=== Section Start ===
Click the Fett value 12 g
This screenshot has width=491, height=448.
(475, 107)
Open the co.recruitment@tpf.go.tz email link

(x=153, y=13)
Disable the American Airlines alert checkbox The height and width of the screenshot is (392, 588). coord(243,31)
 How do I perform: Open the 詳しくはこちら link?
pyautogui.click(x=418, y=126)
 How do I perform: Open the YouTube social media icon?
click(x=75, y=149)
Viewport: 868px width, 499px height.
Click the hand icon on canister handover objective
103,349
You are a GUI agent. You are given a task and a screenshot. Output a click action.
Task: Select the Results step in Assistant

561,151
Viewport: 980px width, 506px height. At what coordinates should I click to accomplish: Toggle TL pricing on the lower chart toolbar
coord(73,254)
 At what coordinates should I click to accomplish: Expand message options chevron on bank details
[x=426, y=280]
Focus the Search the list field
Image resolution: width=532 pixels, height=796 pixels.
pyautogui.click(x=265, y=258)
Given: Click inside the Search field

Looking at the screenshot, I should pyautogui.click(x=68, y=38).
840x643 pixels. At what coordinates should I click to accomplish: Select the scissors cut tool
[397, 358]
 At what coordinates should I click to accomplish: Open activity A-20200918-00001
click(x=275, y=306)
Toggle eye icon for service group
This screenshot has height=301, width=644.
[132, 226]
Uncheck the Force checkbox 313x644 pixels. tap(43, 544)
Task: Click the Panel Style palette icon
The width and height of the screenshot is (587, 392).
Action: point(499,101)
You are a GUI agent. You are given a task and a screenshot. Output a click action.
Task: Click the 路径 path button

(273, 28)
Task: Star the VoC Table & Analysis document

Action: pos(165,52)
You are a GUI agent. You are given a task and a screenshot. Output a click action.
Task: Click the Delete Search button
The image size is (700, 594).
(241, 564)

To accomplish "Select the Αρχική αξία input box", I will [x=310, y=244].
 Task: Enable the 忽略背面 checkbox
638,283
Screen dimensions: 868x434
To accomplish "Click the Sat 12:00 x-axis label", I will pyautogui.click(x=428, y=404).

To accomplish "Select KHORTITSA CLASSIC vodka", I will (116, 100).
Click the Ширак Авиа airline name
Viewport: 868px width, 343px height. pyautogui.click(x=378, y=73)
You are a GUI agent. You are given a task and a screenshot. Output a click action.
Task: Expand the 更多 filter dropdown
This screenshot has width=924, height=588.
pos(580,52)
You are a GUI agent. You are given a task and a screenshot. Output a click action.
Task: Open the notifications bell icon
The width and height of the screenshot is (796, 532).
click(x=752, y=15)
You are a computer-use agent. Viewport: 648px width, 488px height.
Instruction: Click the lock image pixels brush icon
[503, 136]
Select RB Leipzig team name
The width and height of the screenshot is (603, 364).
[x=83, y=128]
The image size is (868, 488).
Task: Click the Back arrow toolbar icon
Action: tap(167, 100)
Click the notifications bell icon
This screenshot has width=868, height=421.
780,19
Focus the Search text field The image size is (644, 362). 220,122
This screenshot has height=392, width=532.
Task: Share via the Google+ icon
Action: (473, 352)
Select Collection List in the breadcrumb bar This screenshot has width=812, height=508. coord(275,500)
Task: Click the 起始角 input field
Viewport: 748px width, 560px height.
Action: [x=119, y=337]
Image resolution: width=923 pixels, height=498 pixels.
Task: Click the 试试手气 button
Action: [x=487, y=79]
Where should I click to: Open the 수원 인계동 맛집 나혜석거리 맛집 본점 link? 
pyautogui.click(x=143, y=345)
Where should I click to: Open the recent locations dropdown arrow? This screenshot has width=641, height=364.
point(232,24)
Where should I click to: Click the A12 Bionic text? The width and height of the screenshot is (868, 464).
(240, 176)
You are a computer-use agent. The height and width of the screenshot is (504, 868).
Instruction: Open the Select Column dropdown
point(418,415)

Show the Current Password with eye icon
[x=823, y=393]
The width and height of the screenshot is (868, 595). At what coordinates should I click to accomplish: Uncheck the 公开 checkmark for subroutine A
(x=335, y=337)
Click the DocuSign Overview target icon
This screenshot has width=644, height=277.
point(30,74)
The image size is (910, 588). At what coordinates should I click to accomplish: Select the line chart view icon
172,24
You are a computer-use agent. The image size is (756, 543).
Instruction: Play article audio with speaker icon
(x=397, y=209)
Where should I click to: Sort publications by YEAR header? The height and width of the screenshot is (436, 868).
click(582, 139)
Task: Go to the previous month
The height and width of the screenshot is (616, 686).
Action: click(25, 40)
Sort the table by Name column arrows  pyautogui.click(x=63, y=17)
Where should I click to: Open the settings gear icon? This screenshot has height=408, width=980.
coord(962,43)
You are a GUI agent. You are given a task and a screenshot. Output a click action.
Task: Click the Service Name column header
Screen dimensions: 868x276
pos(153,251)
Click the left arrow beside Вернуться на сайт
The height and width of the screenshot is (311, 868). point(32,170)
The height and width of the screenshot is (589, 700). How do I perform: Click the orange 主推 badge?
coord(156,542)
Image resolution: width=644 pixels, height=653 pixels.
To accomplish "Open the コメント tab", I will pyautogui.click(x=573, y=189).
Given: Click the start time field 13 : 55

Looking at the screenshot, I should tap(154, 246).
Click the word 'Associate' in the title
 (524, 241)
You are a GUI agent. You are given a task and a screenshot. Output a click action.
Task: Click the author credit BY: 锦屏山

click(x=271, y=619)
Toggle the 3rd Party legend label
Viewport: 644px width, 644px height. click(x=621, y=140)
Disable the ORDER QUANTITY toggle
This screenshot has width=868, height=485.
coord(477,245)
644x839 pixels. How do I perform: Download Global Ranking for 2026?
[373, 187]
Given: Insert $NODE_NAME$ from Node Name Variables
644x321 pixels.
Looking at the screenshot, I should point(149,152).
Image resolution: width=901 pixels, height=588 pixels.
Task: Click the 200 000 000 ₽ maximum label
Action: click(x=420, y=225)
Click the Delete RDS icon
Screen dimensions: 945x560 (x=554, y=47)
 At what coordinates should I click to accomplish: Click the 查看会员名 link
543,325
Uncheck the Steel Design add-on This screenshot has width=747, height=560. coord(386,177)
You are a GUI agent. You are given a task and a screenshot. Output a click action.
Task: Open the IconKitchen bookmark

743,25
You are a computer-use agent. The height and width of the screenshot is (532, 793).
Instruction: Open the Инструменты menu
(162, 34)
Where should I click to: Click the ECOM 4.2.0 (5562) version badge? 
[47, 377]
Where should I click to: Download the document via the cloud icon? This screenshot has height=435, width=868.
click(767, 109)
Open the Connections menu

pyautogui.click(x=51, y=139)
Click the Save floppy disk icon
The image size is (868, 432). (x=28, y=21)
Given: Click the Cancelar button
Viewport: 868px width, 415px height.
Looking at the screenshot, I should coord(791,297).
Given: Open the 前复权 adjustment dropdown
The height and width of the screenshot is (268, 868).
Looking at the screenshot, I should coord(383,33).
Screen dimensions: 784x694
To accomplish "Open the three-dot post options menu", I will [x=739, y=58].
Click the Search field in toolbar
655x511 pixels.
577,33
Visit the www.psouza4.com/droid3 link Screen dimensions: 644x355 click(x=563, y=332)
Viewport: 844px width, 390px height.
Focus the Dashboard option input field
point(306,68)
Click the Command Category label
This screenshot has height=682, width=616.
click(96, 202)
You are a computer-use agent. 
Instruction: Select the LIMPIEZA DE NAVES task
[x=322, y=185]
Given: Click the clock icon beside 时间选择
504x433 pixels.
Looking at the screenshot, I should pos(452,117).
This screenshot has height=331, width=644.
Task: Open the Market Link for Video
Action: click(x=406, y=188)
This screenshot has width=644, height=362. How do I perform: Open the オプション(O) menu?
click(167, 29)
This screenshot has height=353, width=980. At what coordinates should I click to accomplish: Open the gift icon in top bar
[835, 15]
=== Section End ===
WORK ITEM => Could the data above be returned exactly as it stands?

TASK RESPONSE =>
Click the Fett value 12 g
This screenshot has width=491, height=448.
(475, 107)
Open the co.recruitment@tpf.go.tz email link

(x=153, y=13)
Disable the American Airlines alert checkbox The height and width of the screenshot is (392, 588). coord(243,31)
 How do I perform: Open the 詳しくはこちら link?
pyautogui.click(x=418, y=126)
 How do I perform: Open the YouTube social media icon?
click(x=75, y=149)
Viewport: 868px width, 499px height.
Click the hand icon on canister handover objective
103,349
You are a GUI agent. You are given a task and a screenshot. Output a click action.
Task: Select the Results step in Assistant

561,151
Viewport: 980px width, 506px height. At what coordinates should I click to accomplish: Toggle TL pricing on the lower chart toolbar
coord(73,254)
 At what coordinates should I click to accomplish: Expand message options chevron on bank details
[x=426, y=280]
Focus the Search the list field
Image resolution: width=532 pixels, height=796 pixels.
pyautogui.click(x=265, y=258)
Given: Click inside the Search field

Looking at the screenshot, I should pyautogui.click(x=68, y=38).
840x643 pixels. At what coordinates should I click to accomplish: Select the scissors cut tool
[397, 358]
 At what coordinates should I click to accomplish: Open activity A-20200918-00001
click(x=275, y=306)
Toggle eye icon for service group
This screenshot has height=301, width=644.
[132, 226]
Uncheck the Force checkbox 313x644 pixels. tap(43, 544)
Task: Click the Panel Style palette icon
The width and height of the screenshot is (587, 392).
Action: point(499,101)
You are a GUI agent. You are given a task and a screenshot. Output a click action.
Task: Click the 路径 path button

(273, 28)
Task: Star the VoC Table & Analysis document

Action: pos(165,52)
You are a GUI agent. You are given a task and a screenshot. Output a click action.
Task: Click the Delete Search button
The image size is (700, 594).
(241, 564)

To accomplish "Select the Αρχική αξία input box", I will [x=310, y=244].
 Task: Enable the 忽略背面 checkbox
638,283
Screen dimensions: 868x434
To accomplish "Click the Sat 12:00 x-axis label", I will pyautogui.click(x=428, y=404).

To accomplish "Select KHORTITSA CLASSIC vodka", I will (116, 100).
Click the Ширак Авиа airline name
Viewport: 868px width, 343px height. pyautogui.click(x=378, y=73)
You are a GUI agent. You are given a task and a screenshot. Output a click action.
Task: Expand the 更多 filter dropdown
This screenshot has width=924, height=588.
pos(580,52)
You are a GUI agent. You are given a task and a screenshot. Output a click action.
Task: Open the notifications bell icon
The width and height of the screenshot is (796, 532).
click(x=752, y=15)
You are a computer-use agent. Viewport: 648px width, 488px height.
Instruction: Click the lock image pixels brush icon
[503, 136]
Select RB Leipzig team name
The width and height of the screenshot is (603, 364).
[x=83, y=128]
The image size is (868, 488).
Task: Click the Back arrow toolbar icon
Action: tap(167, 100)
Click the notifications bell icon
This screenshot has width=868, height=421.
780,19
Focus the Search text field The image size is (644, 362). 220,122
This screenshot has height=392, width=532.
Task: Share via the Google+ icon
Action: (473, 352)
Select Collection List in the breadcrumb bar This screenshot has width=812, height=508. coord(275,500)
Task: Click the 起始角 input field
Viewport: 748px width, 560px height.
Action: [x=119, y=337]
Image resolution: width=923 pixels, height=498 pixels.
Task: Click the 试试手气 button
Action: [x=487, y=79]
Where should I click to: Open the 수원 인계동 맛집 나혜석거리 맛집 본점 link? 
pyautogui.click(x=143, y=345)
Where should I click to: Open the recent locations dropdown arrow? This screenshot has width=641, height=364.
point(232,24)
Where should I click to: Click the A12 Bionic text? The width and height of the screenshot is (868, 464).
(240, 176)
You are a computer-use agent. The height and width of the screenshot is (504, 868).
Instruction: Open the Select Column dropdown
point(418,415)

Show the Current Password with eye icon
[x=823, y=393]
The width and height of the screenshot is (868, 595). At what coordinates should I click to accomplish: Uncheck the 公开 checkmark for subroutine A
(x=335, y=337)
Click the DocuSign Overview target icon
This screenshot has width=644, height=277.
point(30,74)
The image size is (910, 588). At what coordinates should I click to accomplish: Select the line chart view icon
172,24
You are a computer-use agent. The image size is (756, 543).
Instruction: Play article audio with speaker icon
(x=397, y=209)
Where should I click to: Sort publications by YEAR header? The height and width of the screenshot is (436, 868).
click(582, 139)
Task: Go to the previous month
The height and width of the screenshot is (616, 686).
Action: click(25, 40)
Sort the table by Name column arrows  pyautogui.click(x=63, y=17)
Where should I click to: Open the settings gear icon? This screenshot has height=408, width=980.
coord(962,43)
You are a GUI agent. You are given a task and a screenshot. Output a click action.
Task: Click the Service Name column header
Screen dimensions: 868x276
pos(153,251)
Click the left arrow beside Вернуться на сайт
The height and width of the screenshot is (311, 868). point(32,170)
The height and width of the screenshot is (589, 700). How do I perform: Click the orange 主推 badge?
coord(156,542)
Image resolution: width=644 pixels, height=653 pixels.
To accomplish "Open the コメント tab", I will pyautogui.click(x=573, y=189).
Given: Click the start time field 13 : 55

Looking at the screenshot, I should tap(154, 246).
Click the word 'Associate' in the title
 (524, 241)
You are a GUI agent. You are given a task and a screenshot. Output a click action.
Task: Click the author credit BY: 锦屏山

click(x=271, y=619)
Toggle the 3rd Party legend label
Viewport: 644px width, 644px height. click(x=621, y=140)
Disable the ORDER QUANTITY toggle
This screenshot has width=868, height=485.
coord(477,245)
644x839 pixels. How do I perform: Download Global Ranking for 2026?
[373, 187]
Given: Insert $NODE_NAME$ from Node Name Variables
644x321 pixels.
Looking at the screenshot, I should point(149,152).
Image resolution: width=901 pixels, height=588 pixels.
Task: Click the 200 000 000 ₽ maximum label
Action: click(x=420, y=225)
Click the Delete RDS icon
Screen dimensions: 945x560 (x=554, y=47)
 At what coordinates should I click to accomplish: Click the 查看会员名 link
543,325
Uncheck the Steel Design add-on This screenshot has width=747, height=560. coord(386,177)
You are a GUI agent. You are given a task and a screenshot. Output a click action.
Task: Open the IconKitchen bookmark

743,25
You are a computer-use agent. The height and width of the screenshot is (532, 793).
Instruction: Open the Инструменты menu
(162, 34)
Where should I click to: Click the ECOM 4.2.0 (5562) version badge? 
[47, 377]
Where should I click to: Download the document via the cloud icon? This screenshot has height=435, width=868.
click(767, 109)
Open the Connections menu

pyautogui.click(x=51, y=139)
Click the Save floppy disk icon
The image size is (868, 432). (x=28, y=21)
Given: Click the Cancelar button
Viewport: 868px width, 415px height.
Looking at the screenshot, I should coord(791,297).
Given: Open the 前复权 adjustment dropdown
The height and width of the screenshot is (268, 868).
Looking at the screenshot, I should coord(383,33).
Screen dimensions: 784x694
To accomplish "Open the three-dot post options menu", I will [x=739, y=58].
Click the Search field in toolbar
655x511 pixels.
577,33
Visit the www.psouza4.com/droid3 link Screen dimensions: 644x355 click(x=563, y=332)
Viewport: 844px width, 390px height.
Focus the Dashboard option input field
point(306,68)
Click the Command Category label
This screenshot has height=682, width=616.
click(96, 202)
You are a computer-use agent. 
Instruction: Select the LIMPIEZA DE NAVES task
[x=322, y=185]
Given: Click the clock icon beside 时间选择
504x433 pixels.
Looking at the screenshot, I should pos(452,117).
This screenshot has height=331, width=644.
Task: Open the Market Link for Video
Action: click(x=406, y=188)
This screenshot has width=644, height=362. How do I perform: Open the オプション(O) menu?
click(167, 29)
This screenshot has height=353, width=980. At what coordinates should I click to accomplish: Open the gift icon in top bar
[835, 15]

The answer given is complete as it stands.